Hmm it doesn't look like the benchmarks are running correctly under Codspeed, the performance report is showing the resolve/install benchmarks running in microseconds.

Yes, running arbitrary executables in a benchmark with CodSpeed will not give out relevant results, as most of the compute is done in a new process that is not instrumented. It would be best to directly call the underlying functions of the library, without relying on the built executable.

For example, calling https://github.com/astral-sh/uv/blob/2af80c28a8e6a2da755ab78f3ea7b028e8b1510c/crates/uv/src/commands/pip_compile.rs#L52 instead of https://github.com/ibraheemdev/uv/blob/4ebdc40f60562c05559ac6331abe1a56275e2c8b/crates/bench/benches/uv.rs#L41-L42.

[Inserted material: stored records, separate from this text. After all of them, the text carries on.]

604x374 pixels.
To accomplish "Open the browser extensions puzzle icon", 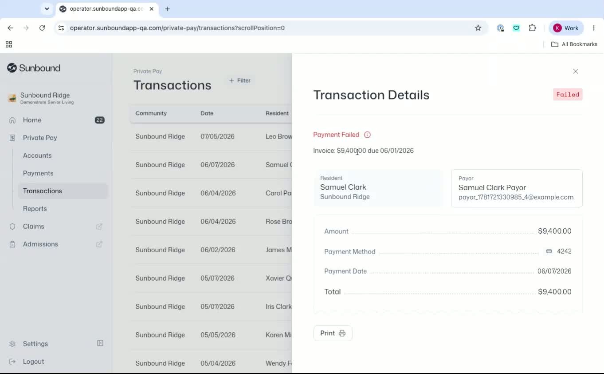I will click(x=533, y=28).
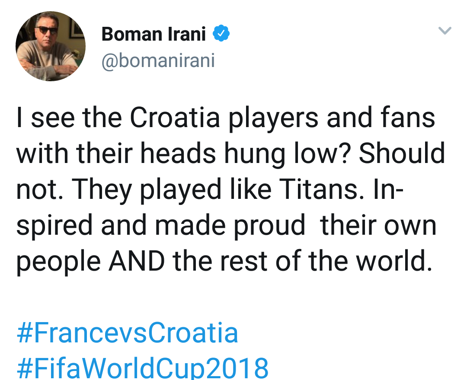Open the tweet options chevron menu

click(x=445, y=31)
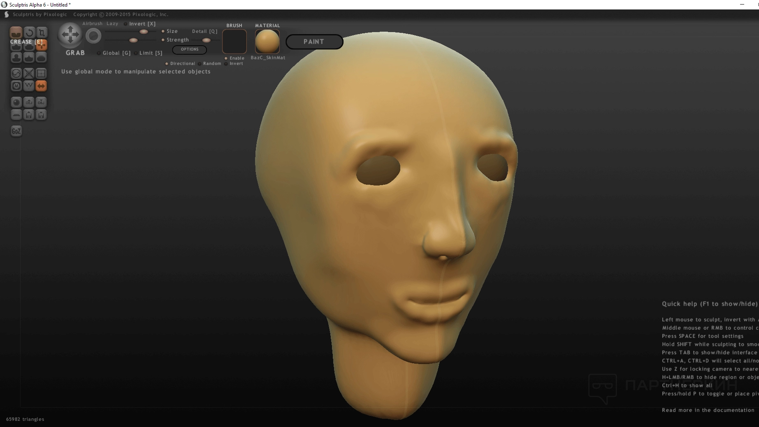
Task: Pick the Pinch brush tool
Action: [29, 58]
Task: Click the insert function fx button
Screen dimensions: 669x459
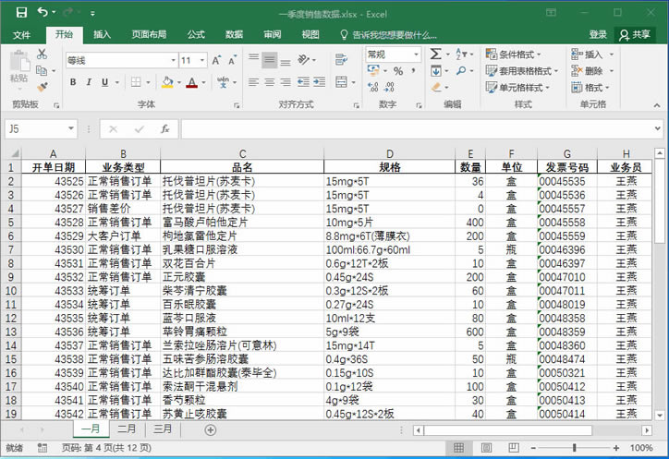Action: (164, 129)
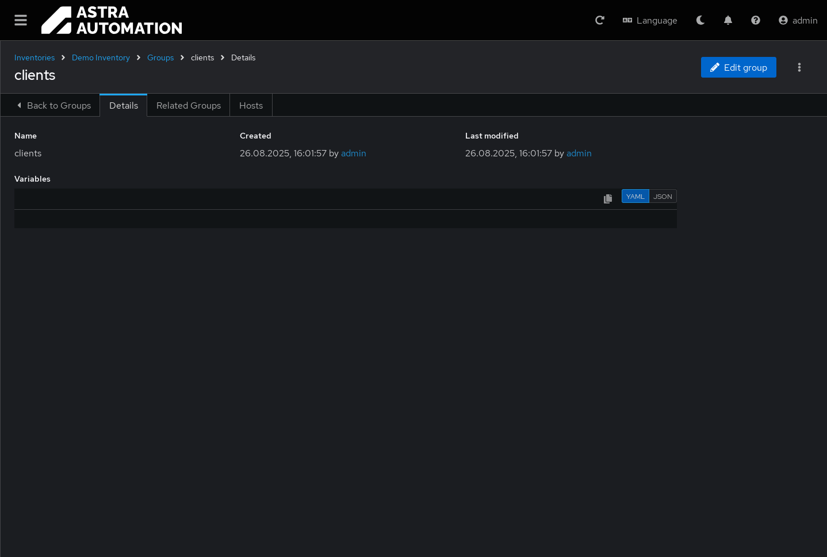
Task: Open Demo Inventory breadcrumb link
Action: click(101, 57)
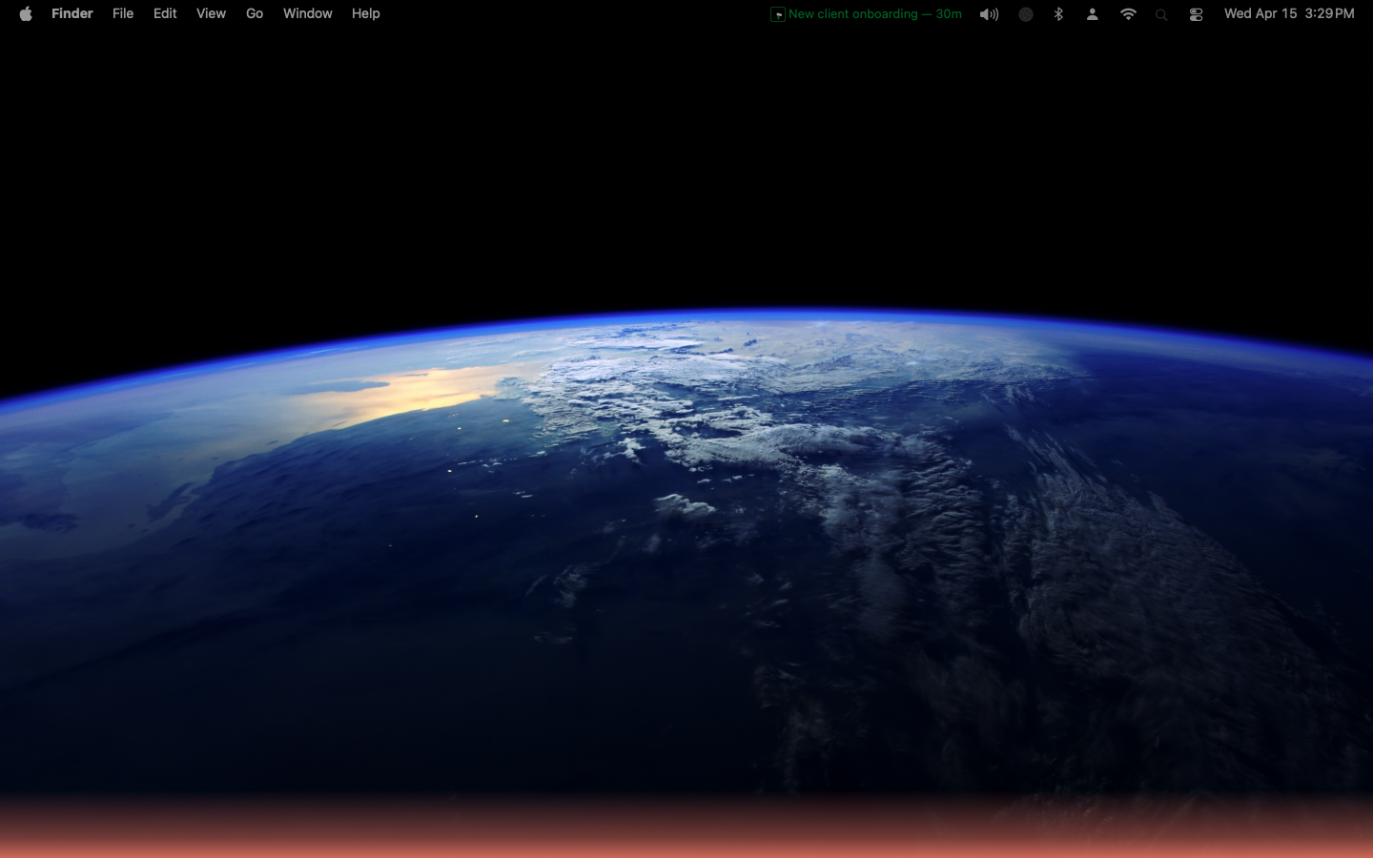Image resolution: width=1373 pixels, height=858 pixels.
Task: Open the Help menu
Action: coord(365,13)
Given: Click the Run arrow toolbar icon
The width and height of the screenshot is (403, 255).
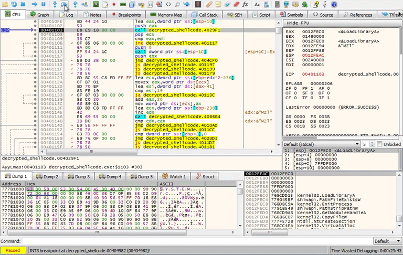Looking at the screenshot, I should coord(34,4).
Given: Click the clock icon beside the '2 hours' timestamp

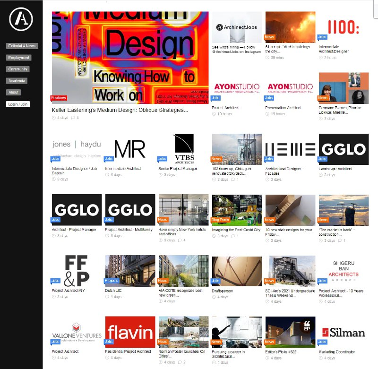Looking at the screenshot, I should (x=321, y=57).
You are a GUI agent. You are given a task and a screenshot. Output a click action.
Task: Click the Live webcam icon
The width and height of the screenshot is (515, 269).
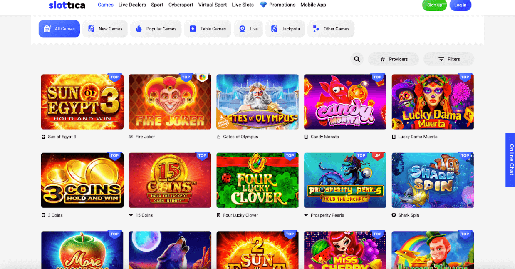pos(242,29)
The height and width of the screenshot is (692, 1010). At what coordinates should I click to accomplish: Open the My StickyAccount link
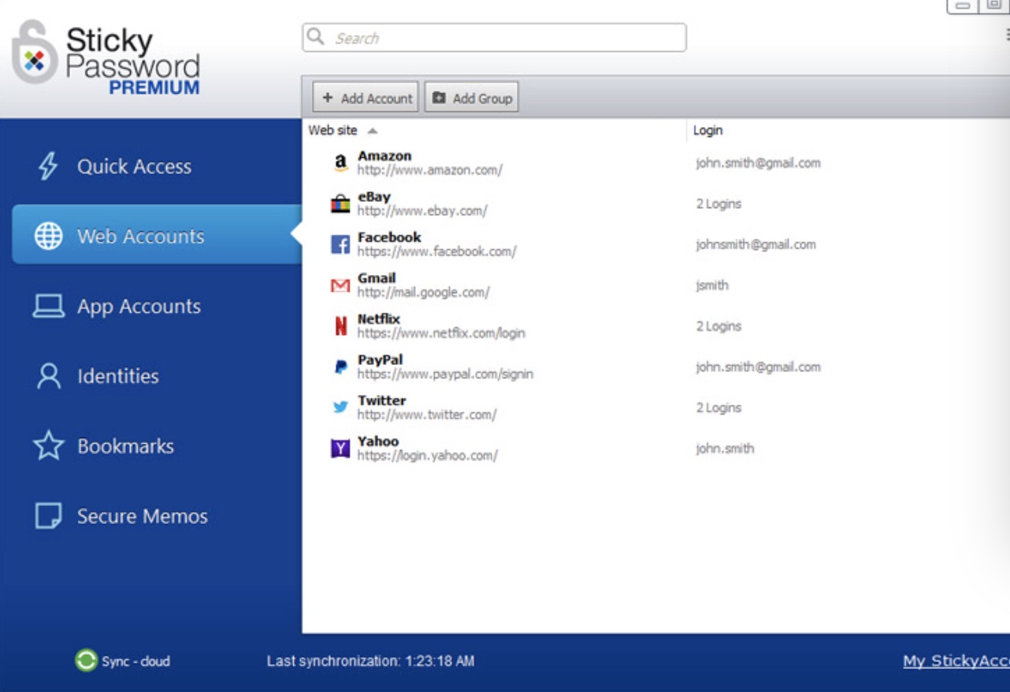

Hope that helps you a bit 😃

ibraheemdev commented 2 weeks ago

@adriencaccia Thanks! I suspected we would have to do this eventually, but didn't realize CodSpeed didn't support processing external commands at all.

adriencaccia commented 1 week ago

Nice, thank you! Open to giving this a shot. Do we have any sense for what the variance/noise will look like?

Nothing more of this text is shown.